----- RECORDS PROVIDED

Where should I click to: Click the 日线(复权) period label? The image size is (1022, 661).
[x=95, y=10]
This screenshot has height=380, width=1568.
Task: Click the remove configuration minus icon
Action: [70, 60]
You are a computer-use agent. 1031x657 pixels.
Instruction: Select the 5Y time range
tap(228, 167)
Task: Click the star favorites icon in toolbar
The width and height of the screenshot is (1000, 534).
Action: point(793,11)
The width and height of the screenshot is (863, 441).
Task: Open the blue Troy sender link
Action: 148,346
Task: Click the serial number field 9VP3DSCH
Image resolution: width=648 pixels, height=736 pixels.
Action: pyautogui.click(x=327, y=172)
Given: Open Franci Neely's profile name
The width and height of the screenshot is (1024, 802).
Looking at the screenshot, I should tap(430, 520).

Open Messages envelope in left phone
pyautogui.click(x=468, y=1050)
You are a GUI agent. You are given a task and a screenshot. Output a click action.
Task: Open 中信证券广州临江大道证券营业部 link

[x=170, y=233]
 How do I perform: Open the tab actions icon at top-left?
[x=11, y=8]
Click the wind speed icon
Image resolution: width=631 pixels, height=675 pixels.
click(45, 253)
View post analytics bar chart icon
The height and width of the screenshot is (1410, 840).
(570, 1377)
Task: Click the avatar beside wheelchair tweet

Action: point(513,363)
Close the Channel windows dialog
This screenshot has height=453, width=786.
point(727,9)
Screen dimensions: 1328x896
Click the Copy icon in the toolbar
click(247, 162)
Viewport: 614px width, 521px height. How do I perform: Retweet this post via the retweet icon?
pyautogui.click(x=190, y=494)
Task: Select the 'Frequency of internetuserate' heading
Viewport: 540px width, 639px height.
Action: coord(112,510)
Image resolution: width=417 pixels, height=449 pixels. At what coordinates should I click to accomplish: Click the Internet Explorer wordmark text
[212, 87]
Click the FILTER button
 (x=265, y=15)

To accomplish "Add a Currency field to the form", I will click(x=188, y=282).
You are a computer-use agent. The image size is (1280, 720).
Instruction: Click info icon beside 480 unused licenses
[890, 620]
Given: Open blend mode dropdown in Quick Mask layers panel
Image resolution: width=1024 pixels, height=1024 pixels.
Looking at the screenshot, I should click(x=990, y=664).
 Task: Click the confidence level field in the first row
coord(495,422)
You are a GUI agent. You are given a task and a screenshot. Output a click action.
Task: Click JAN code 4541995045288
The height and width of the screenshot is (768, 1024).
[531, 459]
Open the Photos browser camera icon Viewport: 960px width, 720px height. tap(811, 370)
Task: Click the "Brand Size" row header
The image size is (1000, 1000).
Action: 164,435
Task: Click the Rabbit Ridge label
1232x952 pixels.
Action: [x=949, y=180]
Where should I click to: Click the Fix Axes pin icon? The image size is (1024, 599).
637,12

----------

» **PROBLEM TO WORK ON**: All lines from the one that contains "View post analytics bar chart icon" to the last line above must be given again exactly, with both included and nothing added.

» **RESULT BELOW**:
View post analytics bar chart icon
The height and width of the screenshot is (1410, 840).
(570, 1377)
Task: Click the avatar beside wheelchair tweet

Action: point(513,363)
Close the Channel windows dialog
This screenshot has height=453, width=786.
point(727,9)
Screen dimensions: 1328x896
Click the Copy icon in the toolbar
click(247, 162)
Viewport: 614px width, 521px height. How do I perform: Retweet this post via the retweet icon?
pyautogui.click(x=190, y=494)
Task: Select the 'Frequency of internetuserate' heading
Viewport: 540px width, 639px height.
Action: coord(112,510)
Image resolution: width=417 pixels, height=449 pixels. At what coordinates should I click to accomplish: Click the Internet Explorer wordmark text
[212, 87]
Click the FILTER button
 (x=265, y=15)

To accomplish "Add a Currency field to the form", I will click(x=188, y=282).
You are a computer-use agent. The image size is (1280, 720).
Instruction: Click info icon beside 480 unused licenses
[890, 620]
Given: Open blend mode dropdown in Quick Mask layers panel
Image resolution: width=1024 pixels, height=1024 pixels.
Looking at the screenshot, I should click(x=990, y=664).
 Task: Click the confidence level field in the first row
coord(495,422)
You are a GUI agent. You are given a task and a screenshot. Output a click action.
Task: Click JAN code 4541995045288
The height and width of the screenshot is (768, 1024).
[531, 459]
Open the Photos browser camera icon Viewport: 960px width, 720px height. tap(811, 370)
Task: Click the "Brand Size" row header
The image size is (1000, 1000).
Action: 164,435
Task: Click the Rabbit Ridge label
1232x952 pixels.
Action: [x=949, y=180]
Where should I click to: Click the Fix Axes pin icon? The image size is (1024, 599).
637,12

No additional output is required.